EXERCISE INSTRUCTIONS:
Report every line of the data where the string "will" appears.

DATA SUPPLIED:
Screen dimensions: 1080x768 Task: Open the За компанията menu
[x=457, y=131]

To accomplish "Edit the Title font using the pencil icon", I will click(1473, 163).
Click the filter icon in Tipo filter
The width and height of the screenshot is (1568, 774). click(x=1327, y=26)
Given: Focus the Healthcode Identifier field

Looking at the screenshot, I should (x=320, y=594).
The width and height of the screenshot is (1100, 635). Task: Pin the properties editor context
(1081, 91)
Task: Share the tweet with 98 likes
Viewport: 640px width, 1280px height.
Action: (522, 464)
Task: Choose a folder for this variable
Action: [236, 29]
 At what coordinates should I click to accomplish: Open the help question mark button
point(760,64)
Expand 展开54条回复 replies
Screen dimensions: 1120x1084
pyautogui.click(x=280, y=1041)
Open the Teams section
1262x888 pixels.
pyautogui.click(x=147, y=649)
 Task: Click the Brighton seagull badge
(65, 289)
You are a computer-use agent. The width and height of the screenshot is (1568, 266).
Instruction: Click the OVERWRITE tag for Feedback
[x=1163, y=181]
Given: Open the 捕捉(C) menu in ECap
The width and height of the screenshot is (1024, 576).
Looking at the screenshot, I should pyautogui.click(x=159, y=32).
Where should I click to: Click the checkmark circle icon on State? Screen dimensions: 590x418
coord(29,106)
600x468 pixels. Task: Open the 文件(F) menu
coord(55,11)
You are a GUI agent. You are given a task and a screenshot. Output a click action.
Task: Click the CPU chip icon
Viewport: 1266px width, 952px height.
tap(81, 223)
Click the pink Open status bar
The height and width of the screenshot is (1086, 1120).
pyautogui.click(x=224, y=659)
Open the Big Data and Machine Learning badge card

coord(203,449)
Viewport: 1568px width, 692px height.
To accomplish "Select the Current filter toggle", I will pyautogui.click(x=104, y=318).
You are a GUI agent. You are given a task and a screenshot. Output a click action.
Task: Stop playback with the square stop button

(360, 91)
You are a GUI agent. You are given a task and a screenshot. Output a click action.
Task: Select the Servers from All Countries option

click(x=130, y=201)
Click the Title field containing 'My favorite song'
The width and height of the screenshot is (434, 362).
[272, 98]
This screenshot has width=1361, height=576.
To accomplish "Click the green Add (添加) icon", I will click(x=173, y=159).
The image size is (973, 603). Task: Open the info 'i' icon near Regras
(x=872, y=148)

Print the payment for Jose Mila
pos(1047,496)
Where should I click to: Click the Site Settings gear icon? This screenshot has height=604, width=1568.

WRITTEN SOLUTION:
To accomplish "Edit the Title font using the pencil icon", I will click(1473, 163).
To accomplish "Select the Current filter toggle", I will pyautogui.click(x=104, y=318).
To accomplish "Click the green Add (添加) icon", I will click(x=173, y=159).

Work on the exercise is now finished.